This page covers how to obtain, store, use, and rotate your CorpNet API key. For the auth model itself — what header to send and how errors are reported — see Authorization.
Obtaining a Key
CorpNet issues API keys directly to partners as part of onboarding. To request a key:
- Contact your CorpNet account manager.
You will receive separate keys for staging and production. Validate your integration against staging before promoting to production.
Treat your API key like a passwordAnyone who holds the key can issue requests on your partner account. Do not commit it to source control, share it over chat, embed it in client-side code, or paste it into screenshots or logs.
Storing the Key
Pull the key from a secrets store at runtime — never hard-code it into your application.

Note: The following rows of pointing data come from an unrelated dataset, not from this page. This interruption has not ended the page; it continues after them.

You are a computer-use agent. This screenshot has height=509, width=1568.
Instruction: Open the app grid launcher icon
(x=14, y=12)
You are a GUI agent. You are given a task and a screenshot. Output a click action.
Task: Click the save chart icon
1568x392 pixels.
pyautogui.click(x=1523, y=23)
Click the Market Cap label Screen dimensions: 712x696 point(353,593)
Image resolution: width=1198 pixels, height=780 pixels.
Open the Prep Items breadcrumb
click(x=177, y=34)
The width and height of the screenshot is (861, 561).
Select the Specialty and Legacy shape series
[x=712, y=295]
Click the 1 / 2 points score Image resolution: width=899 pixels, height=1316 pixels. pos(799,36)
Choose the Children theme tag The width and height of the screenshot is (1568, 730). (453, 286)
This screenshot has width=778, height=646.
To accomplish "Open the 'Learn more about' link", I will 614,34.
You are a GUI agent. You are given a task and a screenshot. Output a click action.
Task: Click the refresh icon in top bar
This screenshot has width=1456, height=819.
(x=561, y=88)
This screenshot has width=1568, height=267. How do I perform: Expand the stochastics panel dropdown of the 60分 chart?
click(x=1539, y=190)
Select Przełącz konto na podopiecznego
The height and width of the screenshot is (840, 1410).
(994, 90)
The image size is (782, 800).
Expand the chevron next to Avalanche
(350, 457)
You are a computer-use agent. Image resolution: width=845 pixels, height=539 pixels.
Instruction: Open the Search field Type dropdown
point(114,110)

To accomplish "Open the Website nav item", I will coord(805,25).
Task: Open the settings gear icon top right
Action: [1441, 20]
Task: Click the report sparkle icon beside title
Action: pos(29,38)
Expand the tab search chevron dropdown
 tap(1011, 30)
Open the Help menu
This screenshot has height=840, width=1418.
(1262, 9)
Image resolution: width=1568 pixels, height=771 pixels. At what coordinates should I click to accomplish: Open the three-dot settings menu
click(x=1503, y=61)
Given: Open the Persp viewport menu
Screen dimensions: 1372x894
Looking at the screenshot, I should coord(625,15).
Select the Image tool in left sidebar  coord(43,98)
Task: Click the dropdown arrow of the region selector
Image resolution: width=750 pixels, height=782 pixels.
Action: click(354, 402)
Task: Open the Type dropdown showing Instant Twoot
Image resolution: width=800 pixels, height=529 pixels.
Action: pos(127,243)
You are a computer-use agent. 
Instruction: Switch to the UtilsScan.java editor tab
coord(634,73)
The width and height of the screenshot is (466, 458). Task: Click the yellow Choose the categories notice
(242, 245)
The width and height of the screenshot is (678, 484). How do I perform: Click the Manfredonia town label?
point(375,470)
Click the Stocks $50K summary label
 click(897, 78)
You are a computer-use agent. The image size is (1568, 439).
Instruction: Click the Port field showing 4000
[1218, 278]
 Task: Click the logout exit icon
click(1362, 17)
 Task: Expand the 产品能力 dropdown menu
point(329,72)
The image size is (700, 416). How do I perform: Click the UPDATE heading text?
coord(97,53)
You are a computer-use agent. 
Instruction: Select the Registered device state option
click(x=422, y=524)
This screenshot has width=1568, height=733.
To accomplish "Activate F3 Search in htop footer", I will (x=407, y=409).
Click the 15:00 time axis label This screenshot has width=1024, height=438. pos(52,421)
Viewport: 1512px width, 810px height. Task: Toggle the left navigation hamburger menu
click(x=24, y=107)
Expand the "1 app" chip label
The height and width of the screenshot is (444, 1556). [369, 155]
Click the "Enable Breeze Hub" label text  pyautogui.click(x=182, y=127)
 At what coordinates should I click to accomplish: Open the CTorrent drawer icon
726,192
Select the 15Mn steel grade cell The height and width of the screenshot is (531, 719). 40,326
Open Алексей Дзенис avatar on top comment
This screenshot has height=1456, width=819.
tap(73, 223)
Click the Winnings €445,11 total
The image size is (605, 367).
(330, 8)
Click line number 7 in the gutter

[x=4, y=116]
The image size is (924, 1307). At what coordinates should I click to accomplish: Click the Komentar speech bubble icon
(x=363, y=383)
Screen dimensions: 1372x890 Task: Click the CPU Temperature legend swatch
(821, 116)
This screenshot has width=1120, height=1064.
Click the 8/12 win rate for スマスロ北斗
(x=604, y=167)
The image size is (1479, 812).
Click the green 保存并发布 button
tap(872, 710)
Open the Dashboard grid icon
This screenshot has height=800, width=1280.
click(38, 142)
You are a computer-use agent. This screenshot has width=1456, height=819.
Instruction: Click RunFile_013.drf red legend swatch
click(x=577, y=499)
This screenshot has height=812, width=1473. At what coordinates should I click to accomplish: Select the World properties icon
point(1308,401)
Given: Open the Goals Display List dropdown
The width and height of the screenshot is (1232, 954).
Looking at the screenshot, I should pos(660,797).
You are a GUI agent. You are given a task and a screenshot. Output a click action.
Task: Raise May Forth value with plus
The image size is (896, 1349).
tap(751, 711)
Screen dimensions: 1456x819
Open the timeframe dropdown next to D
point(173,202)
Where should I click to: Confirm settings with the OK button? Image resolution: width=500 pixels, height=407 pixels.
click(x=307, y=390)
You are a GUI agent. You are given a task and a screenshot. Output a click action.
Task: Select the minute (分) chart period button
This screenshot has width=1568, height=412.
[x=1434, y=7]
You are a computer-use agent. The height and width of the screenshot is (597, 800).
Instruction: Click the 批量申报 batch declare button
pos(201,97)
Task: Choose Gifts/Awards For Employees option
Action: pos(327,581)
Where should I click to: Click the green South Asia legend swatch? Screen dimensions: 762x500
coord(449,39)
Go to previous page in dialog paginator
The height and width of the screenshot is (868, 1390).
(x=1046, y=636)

| Environment | Recommended storage |
|---|---|
| Production (cloud) | Azure Key Vault, AWS Secrets Manager, GCP Secret Manager, or your platform's equivalent |
| Production (on-prem) | A secrets manager such as HashiCorp Vault |
| Local development | Your OS credential store (Windows Credential Manager, macOS Keychain, Linux libsecret) — or a .env.local file that is excluded from version control |
Using the Key
Send the key on every request as a Bearer token in the Authorization header:
Authorization: Bearer <your_api_key>Replace <your_api_key> with the value CorpNet issued to you. See Authorization for full request examples against the Business Formation and Tax Registration APIs.
Rotating the Key
If your key is leaked, you suspect compromise, or you want to rotate on a regular security cadence:
- Contact your CorpNet account manager and request a rotation.
- Once a replacement is issued, update the value in your secrets store.
- Deploy the change to all applications and services that use the key.
- Old keys stop working as soon as the replacement is issued. There is no overlap window — plan rotations during a maintenance window or when traffic is low.
Environment Scope
Keys are bound to a specific environment:
- A staging key authenticates only against the staging hosts.
- A production key authenticates only against the production hosts.
Calling a production host with a staging key — or vice versa — returns 401 Unauthorized. See Authorization for the host list.
Your key's product entitlement (Business Formation, Tax Registration, or both) follows your partner agreement. If a call returns 403 Forbidden, your key may not be entitled to that API product; contact your CorpNet account manager to confirm scope.